No, the certainties in the presentation world are simple: (1) your presentation is vital to the advancement of your career, your business, and/or humanity; and (2) your audience would rather you show up with an inflatable ball pit than a projector and laser pointer. Your human audience is like a car with golf cart tires on one side and monster truck tires on the other: It's going to take a significant steering effort to keep it on the road.

These two realities arm the presenter with a unique capability: to completely ruin hundreds, even thousands of days, all at once. An audience arrives for a presentation with a certain amount of knowledge; if you spend an hour repeating that knowledge to them, you've effectively wasted their time. They come to you with a desire to learn something; give them unorganized and indecipherable information and you've ruined their day. They show up at the expense of other items on to-do lists that sprawl beyond the confines of their cubicles; fill your presentation with unrelated stories and jokes and you're sure to watch as they foam at the mouth, chain the dais to the nearest unattended vehicle, ignite said dais, and drive around the venue seven times until the rubble closely resembles your newly amended reputation.

While not every gathering of people is a guaranteed riot, the presenter should always approach content as though rioting is a possible outcome. This doesn't mean you need to start scouring Craigslist for Kevlar vests; rather, give thoughtful consideration to how you spend your audience's time. While presentations are responsible for the most significant movements in human history—they're given before deciding battles; they ignite reforms and revolutions; they bring the ShamWow to a desperate public—we find very few individuals counting the days to the next one. Maybe just myself, even.

What your mother told you all those years ago is still true: If you want to be respected, you have to give respect. Your number one job as a presenter is to respect the audience by preparing a clear, concise, informative, and efficient presentation. Remember: You have seven seconds from the time you take the stage before they begin making sweeping judgments about you. Without solid preparation and a clearly outlined game plan, it is inconceivable that you will convey respect in those seven seconds. And disrespect is a very hard first impression to overcome.

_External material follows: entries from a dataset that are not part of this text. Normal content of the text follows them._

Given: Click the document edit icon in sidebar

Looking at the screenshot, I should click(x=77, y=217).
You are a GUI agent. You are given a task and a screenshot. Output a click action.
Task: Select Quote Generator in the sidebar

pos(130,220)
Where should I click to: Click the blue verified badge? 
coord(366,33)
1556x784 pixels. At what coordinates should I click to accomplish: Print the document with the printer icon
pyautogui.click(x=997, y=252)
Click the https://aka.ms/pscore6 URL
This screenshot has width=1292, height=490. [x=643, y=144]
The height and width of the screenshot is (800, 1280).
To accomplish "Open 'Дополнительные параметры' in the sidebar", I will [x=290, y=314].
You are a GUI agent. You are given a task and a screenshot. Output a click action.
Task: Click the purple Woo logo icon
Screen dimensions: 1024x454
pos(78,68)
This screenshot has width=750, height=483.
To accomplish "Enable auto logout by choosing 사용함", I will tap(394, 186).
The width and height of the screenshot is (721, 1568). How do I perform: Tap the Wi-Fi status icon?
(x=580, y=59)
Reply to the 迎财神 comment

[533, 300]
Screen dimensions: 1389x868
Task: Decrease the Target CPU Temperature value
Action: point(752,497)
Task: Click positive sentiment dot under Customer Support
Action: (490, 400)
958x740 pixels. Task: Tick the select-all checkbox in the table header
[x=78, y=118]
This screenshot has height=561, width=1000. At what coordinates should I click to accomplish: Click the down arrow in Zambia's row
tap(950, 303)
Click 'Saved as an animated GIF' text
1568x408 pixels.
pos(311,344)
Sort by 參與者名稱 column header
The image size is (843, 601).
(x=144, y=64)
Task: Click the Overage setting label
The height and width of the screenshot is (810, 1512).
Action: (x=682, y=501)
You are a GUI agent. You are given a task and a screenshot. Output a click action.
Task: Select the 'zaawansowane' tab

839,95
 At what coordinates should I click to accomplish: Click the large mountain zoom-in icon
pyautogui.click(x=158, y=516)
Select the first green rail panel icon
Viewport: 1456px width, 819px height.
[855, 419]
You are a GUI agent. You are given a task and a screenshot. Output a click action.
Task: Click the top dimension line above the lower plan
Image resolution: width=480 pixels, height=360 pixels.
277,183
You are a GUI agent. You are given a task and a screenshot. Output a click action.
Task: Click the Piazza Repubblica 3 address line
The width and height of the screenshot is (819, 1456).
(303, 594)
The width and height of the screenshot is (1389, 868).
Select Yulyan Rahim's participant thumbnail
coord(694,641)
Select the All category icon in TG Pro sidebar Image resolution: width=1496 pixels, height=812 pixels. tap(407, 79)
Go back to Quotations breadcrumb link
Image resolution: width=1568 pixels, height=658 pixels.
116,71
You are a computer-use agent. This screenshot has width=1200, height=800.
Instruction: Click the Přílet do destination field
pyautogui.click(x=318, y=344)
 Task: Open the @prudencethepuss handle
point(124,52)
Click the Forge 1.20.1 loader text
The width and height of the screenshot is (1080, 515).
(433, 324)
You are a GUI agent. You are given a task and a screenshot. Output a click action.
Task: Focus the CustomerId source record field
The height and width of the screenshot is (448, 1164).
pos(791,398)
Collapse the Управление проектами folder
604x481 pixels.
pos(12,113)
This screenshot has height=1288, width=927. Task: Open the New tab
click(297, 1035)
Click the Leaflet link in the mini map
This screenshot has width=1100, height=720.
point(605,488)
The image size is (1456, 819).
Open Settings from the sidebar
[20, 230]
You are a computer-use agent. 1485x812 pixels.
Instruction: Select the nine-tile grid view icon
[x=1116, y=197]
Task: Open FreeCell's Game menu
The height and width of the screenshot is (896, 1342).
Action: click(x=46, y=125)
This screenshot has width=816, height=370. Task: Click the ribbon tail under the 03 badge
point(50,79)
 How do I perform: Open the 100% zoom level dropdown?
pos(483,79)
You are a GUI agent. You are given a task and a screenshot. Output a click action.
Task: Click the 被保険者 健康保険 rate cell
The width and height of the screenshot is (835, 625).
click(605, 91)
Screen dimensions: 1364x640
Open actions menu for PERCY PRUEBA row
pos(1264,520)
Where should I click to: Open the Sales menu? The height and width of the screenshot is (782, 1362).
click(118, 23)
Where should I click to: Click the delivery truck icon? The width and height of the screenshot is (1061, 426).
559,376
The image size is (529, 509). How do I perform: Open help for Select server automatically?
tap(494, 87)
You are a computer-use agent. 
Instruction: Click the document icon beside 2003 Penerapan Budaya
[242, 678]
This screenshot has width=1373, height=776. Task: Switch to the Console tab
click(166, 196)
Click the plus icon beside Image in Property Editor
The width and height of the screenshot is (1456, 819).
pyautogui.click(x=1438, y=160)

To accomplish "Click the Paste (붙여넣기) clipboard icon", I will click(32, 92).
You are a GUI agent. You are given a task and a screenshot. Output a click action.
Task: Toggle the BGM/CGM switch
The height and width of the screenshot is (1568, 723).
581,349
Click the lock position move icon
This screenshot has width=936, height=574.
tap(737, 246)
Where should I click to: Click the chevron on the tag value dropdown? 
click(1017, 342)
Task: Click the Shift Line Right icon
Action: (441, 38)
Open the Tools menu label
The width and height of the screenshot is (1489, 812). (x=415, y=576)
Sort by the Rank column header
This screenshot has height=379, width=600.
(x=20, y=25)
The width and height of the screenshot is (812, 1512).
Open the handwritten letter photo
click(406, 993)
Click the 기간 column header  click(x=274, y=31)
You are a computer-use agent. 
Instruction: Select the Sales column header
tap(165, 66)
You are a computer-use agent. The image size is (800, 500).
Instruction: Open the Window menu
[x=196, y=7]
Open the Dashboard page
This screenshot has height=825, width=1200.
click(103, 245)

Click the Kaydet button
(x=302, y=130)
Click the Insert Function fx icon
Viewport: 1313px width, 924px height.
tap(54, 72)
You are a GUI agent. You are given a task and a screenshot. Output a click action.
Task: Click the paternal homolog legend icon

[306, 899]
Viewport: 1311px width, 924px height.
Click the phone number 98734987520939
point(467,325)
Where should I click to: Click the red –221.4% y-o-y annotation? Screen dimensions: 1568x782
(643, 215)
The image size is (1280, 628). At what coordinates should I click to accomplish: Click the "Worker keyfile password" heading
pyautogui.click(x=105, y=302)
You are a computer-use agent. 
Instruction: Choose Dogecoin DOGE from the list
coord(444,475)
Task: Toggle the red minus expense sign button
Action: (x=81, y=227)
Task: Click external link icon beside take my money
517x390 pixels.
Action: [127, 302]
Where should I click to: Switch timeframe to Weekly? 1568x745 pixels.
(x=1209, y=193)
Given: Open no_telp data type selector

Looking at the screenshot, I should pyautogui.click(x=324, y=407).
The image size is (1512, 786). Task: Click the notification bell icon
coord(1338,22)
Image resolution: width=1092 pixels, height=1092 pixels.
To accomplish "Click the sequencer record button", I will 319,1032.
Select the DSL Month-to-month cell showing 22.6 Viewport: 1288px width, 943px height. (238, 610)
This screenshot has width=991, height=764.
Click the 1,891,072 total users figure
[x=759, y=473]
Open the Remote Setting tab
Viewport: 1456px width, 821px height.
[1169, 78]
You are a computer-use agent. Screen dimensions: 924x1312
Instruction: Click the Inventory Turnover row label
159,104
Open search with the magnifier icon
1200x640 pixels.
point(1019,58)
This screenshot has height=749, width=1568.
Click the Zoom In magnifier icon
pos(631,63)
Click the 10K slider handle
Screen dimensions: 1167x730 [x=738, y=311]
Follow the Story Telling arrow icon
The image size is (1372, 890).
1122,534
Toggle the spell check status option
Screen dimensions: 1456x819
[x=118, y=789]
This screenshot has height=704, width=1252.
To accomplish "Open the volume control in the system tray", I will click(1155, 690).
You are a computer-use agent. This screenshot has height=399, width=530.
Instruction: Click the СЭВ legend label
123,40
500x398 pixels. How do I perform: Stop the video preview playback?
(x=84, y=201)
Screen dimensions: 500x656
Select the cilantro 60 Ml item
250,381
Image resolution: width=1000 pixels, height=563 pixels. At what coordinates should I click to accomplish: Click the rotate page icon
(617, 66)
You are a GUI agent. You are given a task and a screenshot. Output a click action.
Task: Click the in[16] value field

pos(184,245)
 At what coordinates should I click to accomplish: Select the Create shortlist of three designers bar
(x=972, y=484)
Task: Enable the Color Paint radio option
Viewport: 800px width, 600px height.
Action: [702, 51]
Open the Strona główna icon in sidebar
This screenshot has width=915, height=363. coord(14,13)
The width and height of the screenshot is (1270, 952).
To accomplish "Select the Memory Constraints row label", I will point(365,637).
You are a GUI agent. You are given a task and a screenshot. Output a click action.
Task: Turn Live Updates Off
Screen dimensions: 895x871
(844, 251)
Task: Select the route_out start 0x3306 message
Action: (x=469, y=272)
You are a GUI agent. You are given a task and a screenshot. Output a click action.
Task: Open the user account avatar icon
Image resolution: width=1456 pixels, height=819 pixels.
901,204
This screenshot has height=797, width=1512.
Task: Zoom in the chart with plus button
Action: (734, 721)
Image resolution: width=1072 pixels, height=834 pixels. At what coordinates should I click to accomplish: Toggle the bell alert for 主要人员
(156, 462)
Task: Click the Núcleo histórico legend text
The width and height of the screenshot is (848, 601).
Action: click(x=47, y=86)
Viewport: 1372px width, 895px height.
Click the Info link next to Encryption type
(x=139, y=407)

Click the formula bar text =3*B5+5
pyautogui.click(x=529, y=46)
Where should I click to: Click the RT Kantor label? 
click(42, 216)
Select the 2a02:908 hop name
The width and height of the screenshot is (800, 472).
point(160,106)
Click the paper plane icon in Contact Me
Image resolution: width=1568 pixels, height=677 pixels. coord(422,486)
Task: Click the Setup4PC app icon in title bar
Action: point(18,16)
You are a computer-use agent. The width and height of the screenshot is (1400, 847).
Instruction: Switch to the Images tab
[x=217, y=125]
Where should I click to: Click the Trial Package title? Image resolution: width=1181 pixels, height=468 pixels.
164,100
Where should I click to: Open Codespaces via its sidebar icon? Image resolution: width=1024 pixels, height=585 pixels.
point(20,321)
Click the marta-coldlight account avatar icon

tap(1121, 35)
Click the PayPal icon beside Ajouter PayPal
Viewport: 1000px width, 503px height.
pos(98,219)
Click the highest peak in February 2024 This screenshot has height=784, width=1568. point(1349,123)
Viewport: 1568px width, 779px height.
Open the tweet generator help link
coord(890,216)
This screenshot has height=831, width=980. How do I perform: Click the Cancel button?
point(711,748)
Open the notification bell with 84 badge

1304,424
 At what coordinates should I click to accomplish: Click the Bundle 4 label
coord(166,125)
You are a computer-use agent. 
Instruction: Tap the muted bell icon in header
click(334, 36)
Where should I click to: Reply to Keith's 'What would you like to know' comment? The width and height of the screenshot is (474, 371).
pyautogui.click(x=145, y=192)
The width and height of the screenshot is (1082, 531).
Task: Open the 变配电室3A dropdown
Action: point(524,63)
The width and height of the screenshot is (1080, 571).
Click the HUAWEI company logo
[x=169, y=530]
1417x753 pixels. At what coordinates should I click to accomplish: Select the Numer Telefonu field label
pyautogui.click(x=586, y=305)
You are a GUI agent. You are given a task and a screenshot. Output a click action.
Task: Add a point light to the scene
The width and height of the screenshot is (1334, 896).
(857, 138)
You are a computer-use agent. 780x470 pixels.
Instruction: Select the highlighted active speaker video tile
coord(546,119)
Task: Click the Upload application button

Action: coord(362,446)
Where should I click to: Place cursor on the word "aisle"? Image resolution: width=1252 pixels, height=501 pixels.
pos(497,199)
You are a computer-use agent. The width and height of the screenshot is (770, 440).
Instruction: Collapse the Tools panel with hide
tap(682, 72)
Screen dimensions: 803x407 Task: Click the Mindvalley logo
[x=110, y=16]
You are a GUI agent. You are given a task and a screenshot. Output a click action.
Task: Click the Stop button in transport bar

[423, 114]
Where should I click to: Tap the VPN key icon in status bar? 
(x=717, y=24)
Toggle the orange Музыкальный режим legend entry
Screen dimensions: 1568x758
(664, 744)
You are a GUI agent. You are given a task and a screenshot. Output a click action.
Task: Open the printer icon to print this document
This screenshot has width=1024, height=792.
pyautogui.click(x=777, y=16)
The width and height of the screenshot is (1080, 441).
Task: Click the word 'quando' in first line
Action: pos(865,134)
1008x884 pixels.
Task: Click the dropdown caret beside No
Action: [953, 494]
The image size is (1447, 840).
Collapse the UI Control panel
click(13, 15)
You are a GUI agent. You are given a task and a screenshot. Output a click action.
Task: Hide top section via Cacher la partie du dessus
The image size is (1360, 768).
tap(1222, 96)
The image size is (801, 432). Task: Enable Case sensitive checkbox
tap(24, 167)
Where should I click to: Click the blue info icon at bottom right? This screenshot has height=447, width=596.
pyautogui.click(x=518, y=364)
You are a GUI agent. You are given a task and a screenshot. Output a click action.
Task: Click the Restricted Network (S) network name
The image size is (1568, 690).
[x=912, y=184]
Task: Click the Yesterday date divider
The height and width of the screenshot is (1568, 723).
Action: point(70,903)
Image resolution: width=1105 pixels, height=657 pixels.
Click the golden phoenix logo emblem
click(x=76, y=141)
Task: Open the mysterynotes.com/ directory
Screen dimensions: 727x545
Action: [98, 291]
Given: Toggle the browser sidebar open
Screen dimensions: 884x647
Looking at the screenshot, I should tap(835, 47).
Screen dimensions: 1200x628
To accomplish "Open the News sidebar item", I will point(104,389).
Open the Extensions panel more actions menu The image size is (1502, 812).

For those with phobias of agitated crowds, riot gear improvised from office equipment, or bodily harm, there are a few easy-to-implement steps that you can take to make their time worthwhile. Following a standard protocol in the weeks leading up to your presentation will help you ensure that you are always on the side of the revolutionaries and never against them. By clarifying your objective(s), brainstorming and developing a theme, and thoroughly outlining your content, you can avoid ruining days and, instead, start getting things done.